== TASK ==
Your answer should be the lines below from the one with "Where should I click to: Toggle" to the one with "Click the reply speech bubble icon", both included, given again exactly and with nothing added.

BEGIN EXCERPTED DATA

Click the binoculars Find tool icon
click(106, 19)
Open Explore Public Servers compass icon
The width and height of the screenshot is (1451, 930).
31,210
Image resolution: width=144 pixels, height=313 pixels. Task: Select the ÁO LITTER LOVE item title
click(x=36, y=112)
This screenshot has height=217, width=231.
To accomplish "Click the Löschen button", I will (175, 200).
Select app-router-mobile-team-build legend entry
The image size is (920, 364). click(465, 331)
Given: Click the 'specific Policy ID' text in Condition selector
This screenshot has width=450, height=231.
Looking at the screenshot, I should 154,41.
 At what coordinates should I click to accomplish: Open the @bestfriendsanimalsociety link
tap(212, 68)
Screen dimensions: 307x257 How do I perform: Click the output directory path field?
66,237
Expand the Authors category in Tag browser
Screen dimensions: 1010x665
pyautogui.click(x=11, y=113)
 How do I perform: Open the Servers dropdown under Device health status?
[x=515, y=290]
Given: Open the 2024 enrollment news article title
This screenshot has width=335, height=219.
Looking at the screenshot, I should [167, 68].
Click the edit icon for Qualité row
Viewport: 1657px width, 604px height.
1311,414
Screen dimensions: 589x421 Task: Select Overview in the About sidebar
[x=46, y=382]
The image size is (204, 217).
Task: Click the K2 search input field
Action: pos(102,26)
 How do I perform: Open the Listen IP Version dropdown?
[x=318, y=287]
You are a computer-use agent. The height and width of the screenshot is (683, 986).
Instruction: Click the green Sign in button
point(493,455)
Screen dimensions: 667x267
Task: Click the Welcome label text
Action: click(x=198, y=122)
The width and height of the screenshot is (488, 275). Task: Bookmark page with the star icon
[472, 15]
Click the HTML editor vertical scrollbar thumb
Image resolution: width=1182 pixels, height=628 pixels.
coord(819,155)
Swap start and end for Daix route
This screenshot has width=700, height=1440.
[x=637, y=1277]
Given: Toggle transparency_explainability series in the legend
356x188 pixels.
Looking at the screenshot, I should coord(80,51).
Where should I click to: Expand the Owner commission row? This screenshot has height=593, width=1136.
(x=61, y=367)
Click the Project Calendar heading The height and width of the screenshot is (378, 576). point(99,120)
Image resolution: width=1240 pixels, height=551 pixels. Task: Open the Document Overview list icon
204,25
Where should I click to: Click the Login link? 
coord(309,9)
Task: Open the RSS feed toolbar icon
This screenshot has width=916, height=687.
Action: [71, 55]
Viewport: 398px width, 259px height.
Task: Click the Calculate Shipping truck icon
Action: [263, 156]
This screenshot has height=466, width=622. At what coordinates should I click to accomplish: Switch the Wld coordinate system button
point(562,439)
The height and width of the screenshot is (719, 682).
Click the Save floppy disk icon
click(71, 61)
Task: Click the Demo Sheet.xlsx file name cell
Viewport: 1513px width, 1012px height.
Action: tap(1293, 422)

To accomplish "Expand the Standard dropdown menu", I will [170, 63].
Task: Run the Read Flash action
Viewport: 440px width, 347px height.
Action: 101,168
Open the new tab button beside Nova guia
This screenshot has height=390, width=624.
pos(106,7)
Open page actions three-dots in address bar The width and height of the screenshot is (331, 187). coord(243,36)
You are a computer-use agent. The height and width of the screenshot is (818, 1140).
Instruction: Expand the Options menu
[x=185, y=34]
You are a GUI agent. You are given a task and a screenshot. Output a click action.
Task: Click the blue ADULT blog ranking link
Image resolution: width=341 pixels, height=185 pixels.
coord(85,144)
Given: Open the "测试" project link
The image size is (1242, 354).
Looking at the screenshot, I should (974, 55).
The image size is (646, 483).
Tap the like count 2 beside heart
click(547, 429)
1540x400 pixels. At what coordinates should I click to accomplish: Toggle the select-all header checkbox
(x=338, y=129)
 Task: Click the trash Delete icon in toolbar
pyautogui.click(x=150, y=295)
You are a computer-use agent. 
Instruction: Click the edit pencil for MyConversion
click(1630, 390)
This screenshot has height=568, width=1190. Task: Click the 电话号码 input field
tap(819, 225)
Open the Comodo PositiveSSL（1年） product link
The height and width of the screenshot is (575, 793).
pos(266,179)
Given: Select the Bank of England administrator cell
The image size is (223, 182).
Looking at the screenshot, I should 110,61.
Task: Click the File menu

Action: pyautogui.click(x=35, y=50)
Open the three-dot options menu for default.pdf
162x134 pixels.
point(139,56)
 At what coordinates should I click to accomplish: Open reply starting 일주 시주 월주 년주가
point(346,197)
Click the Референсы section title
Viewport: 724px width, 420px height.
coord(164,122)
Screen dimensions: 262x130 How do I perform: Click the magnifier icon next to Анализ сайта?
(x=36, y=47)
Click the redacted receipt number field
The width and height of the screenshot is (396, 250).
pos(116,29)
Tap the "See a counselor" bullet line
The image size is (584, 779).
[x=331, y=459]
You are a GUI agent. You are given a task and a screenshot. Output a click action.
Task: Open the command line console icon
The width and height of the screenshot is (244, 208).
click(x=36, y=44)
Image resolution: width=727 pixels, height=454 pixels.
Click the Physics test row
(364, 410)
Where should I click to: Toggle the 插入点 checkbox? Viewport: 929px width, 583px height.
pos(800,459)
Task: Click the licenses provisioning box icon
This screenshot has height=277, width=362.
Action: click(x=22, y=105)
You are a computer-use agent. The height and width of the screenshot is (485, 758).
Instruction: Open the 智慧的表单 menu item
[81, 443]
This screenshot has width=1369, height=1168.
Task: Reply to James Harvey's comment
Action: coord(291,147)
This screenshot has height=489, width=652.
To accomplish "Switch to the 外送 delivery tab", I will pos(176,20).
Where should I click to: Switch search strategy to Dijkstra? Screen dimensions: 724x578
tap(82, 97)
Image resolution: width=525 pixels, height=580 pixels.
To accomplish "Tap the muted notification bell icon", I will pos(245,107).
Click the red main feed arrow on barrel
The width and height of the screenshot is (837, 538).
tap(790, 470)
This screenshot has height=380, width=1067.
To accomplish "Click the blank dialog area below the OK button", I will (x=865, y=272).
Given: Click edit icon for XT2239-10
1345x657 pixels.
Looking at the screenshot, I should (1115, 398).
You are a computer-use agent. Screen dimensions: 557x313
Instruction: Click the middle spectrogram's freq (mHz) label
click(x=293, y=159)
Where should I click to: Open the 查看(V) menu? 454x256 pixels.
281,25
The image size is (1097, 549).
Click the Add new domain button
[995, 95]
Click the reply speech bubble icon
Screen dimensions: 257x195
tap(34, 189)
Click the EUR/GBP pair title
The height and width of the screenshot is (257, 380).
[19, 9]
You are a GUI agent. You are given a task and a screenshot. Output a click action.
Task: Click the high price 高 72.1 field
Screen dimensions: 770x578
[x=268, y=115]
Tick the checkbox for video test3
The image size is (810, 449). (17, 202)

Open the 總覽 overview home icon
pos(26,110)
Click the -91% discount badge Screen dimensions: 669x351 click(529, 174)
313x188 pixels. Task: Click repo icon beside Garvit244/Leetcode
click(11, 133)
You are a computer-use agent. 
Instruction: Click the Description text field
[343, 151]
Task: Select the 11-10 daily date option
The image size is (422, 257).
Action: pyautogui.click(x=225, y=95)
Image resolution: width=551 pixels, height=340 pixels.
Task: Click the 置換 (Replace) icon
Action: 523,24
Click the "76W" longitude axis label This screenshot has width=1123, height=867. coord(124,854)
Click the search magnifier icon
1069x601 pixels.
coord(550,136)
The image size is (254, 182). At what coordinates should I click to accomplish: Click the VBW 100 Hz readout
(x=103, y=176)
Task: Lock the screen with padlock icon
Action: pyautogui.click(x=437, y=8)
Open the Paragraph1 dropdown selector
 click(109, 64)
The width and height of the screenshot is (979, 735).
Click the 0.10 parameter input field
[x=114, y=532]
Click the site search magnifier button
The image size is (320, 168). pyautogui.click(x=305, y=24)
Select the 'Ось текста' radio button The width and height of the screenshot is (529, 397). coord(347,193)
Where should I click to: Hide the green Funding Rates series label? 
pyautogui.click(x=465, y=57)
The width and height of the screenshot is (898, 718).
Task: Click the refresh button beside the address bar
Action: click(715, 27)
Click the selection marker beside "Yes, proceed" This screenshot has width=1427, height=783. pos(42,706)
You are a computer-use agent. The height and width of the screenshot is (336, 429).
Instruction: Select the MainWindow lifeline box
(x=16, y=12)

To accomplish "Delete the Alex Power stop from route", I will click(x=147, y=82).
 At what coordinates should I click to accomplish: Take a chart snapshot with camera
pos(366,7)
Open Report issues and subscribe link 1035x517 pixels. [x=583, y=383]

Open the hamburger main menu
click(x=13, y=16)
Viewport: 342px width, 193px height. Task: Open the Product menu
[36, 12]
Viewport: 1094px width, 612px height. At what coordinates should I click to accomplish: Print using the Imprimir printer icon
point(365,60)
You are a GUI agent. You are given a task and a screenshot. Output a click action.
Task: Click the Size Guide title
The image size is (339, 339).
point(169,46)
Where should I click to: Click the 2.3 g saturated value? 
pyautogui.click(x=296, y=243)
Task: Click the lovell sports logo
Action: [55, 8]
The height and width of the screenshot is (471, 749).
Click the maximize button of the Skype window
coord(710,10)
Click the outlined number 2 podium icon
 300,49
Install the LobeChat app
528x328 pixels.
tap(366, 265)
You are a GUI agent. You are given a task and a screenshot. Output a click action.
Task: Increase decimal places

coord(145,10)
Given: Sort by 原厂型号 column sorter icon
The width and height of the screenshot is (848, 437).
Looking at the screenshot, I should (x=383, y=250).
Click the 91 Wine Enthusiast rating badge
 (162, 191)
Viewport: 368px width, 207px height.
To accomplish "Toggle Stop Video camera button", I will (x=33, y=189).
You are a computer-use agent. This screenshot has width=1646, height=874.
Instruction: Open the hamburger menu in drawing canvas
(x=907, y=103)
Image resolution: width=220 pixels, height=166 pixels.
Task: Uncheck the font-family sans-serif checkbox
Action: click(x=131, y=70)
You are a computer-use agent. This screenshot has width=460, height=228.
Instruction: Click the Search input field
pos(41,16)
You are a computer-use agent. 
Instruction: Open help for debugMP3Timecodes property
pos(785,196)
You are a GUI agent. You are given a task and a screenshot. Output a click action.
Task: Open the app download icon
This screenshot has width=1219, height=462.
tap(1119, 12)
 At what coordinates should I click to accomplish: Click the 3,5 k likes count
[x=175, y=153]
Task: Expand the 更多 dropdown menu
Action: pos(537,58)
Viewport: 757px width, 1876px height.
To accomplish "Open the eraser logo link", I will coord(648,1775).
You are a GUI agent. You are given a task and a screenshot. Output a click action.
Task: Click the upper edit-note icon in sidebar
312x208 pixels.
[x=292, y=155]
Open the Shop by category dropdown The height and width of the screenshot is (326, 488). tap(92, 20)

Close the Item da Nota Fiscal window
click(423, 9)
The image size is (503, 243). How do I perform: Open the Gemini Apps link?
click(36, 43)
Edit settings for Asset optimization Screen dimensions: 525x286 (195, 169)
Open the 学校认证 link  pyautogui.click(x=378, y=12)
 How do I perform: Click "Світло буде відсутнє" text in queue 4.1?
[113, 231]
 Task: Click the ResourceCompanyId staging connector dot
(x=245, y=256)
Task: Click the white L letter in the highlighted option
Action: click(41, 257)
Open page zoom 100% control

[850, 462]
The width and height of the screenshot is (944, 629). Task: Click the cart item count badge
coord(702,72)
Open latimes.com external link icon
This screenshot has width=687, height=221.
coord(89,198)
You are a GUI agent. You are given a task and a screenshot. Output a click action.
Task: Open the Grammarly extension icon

END EXCERPTED DATA

== ANSWER SECTION ==
Where should I click to: Toggle the 插入点 checkbox? Viewport: 929px width, 583px height.
pos(800,459)
Task: Click the licenses provisioning box icon
This screenshot has height=277, width=362.
Action: click(x=22, y=105)
You are a computer-use agent. The height and width of the screenshot is (485, 758).
Instruction: Open the 智慧的表单 menu item
[81, 443]
This screenshot has width=1369, height=1168.
Task: Reply to James Harvey's comment
Action: coord(291,147)
This screenshot has height=489, width=652.
To accomplish "Switch to the 外送 delivery tab", I will pos(176,20).
Where should I click to: Switch search strategy to Dijkstra? Screen dimensions: 724x578
tap(82, 97)
Image resolution: width=525 pixels, height=580 pixels.
To accomplish "Tap the muted notification bell icon", I will pos(245,107).
Click the red main feed arrow on barrel
The width and height of the screenshot is (837, 538).
tap(790, 470)
This screenshot has height=380, width=1067.
To accomplish "Click the blank dialog area below the OK button", I will (x=865, y=272).
Given: Click edit icon for XT2239-10
1345x657 pixels.
Looking at the screenshot, I should (1115, 398).
You are a computer-use agent. Screen dimensions: 557x313
Instruction: Click the middle spectrogram's freq (mHz) label
click(x=293, y=159)
Where should I click to: Open the 查看(V) menu? 454x256 pixels.
281,25
The image size is (1097, 549).
Click the Add new domain button
[995, 95]
Click the reply speech bubble icon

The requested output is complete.